It’s great to get out and do something during Christmas, and today on the eve of Christmas it was the perfect time to try something new.
The weather’s gone a bit warm over the last couple of days, yesterdays skiing was exremely soft and sticky off piste which was hard work but good practice. Today it was +4 degrees at 1000m and far too warm for our intended ice climb and we didn’t fancy skiing again so we headed to a local crag for a spot of mixed climbing.
There was no ice potential at all today so we chose a crag that was completely dry (in terms of ice, it was dripping wet though). Unlike the climbing in Scotland during winter that is all trad gear, this was a bolted crag so we could try some harder lines without the fear of big run-outs on dodgey wires or anything like that.
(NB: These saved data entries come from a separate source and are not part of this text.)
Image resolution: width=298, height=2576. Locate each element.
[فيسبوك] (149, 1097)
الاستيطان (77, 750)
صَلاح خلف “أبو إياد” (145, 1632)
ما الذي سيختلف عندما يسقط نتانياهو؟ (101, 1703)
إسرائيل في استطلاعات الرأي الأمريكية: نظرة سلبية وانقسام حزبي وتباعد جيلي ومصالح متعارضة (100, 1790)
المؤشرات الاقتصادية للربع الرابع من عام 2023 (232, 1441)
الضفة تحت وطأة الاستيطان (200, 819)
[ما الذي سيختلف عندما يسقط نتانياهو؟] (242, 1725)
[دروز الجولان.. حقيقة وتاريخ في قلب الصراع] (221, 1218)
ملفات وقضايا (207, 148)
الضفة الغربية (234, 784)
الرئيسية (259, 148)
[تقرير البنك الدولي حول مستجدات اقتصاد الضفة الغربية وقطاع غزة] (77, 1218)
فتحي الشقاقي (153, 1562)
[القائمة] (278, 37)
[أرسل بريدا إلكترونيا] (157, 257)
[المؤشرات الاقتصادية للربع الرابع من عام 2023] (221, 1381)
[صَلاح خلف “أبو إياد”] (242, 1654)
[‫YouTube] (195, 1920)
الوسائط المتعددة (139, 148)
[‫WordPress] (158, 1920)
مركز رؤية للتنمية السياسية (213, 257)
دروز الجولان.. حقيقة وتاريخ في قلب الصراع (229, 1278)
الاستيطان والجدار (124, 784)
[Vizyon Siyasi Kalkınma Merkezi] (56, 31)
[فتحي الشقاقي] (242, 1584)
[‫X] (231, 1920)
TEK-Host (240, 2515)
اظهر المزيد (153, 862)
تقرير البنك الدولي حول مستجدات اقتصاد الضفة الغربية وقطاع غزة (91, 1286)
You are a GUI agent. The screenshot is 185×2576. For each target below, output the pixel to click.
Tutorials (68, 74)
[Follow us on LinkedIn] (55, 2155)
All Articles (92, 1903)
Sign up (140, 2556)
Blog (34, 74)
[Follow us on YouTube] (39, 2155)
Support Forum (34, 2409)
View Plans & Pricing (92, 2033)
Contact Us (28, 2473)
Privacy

I’d never tried any euro style “M” climbing, so I was excited to find out what it’s like compared with the climbing I’d been doing in Scotland a couple of weeks ago. I’m now a complete fan, and although I’ll always prefer the adventure and uncertainty of Scottish mixed climbing it was awesome to be swinging around on steep, steep rock trying some quite outrageous moves that I’d never dream of doing on the average Scottish mixed climb.
I lead up a curving crack line to get the rope up and then Andy and I played around on a top rope for the rest of the session trying different lines and eliminating holds to make it harder. I got some badly pumped forearms and ended up burning out eventually. I’m gonna be aching a lot tomorrow, but there’s going to be plenty of Christmas food to fuel the arms for the next time.
Hooks, lay-aways, stein pulls, can-openers, bolts and a huge pump. I can report that the new leashless axes were great and perfect for this type of climbing.
Hopefully it’ll go cold again tomorrow and boxing day, I want to try some mixed climbs that end in hanging icicles – surely the classic continental mixed climbing. I ran out of battery on the camera so ended up taking a couple of photos on the phone, shame about the quality but you get the idea!